Isso, explicam os pesquisadores do Centro de Desenvolvimento Infantil de Harvard, ajuda a
literalmente construir redes neurais no cérebro, dando uma base mais sólida para o
desenvolvimento acadêmico, emocional e social da criança ao longo da vida.
Segundo o Ministério do Desenvolvimento Social brasileiro, no projeto de Fox também será
"analisada e comparada a qualidade do desenvolvimento de crianças em instituições, como abrigos
e orfanatos, e em acolhimento familiar".
No país do Leste Europeu, a comoção em torno dos abrigos da era comunista fez com que
autoridades proibissem que bebês e crianças pequenas ficassem em abrigos, deixando-as sob os
cuidados de famílias provisórias, diz Fox.

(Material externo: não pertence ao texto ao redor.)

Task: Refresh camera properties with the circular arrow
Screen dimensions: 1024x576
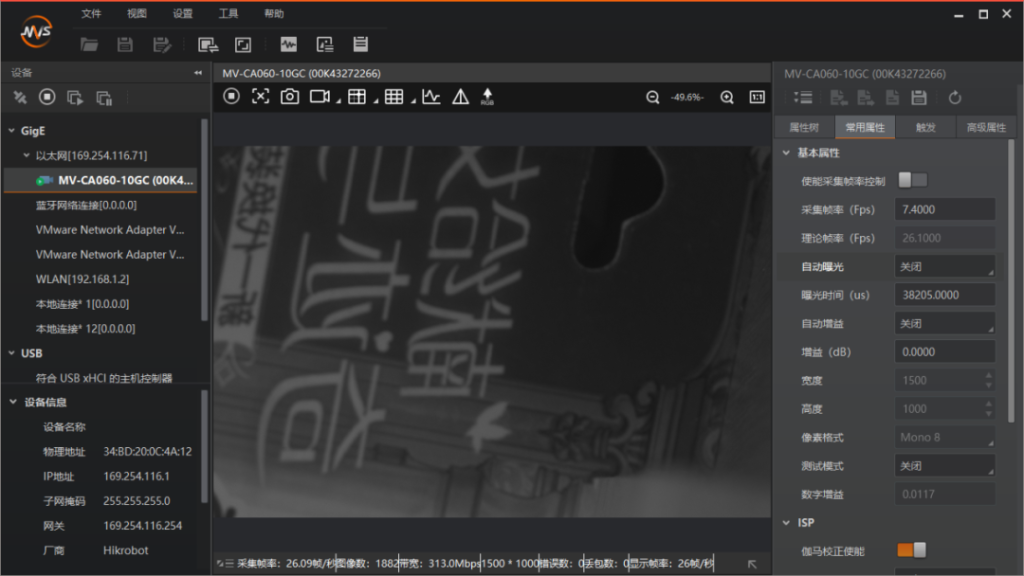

Ainda assim, muitas crianças mais velhas continuam vivendo com poucas perspectivas de adoção
ou de melhores condições de vida. "Crianças com deficiência ou problemas de nascença são as que
têm menos chance de serem adotadas, e isso ainda é um grande problema lá", relata.
O que Fox diz ter aprendido com seus estudos (ainda em curso) na Romênia é que o cuidado
individualizado e amoroso das crianças é a melhor forma de intervenção contra a negligência, e
que essas intervenções têm mais chance de sucesso se ocorrerem cedo, de preferência antes de
essas crianças completarem dois anos, quando seu cérebro apresenta o mais alto grau de
plasticidade.
"É uma questão social que interessa a todos: como podemos dar apoio aos cuidadores, para que
eles possam oferecer mais possibilidades às crianças", afirma.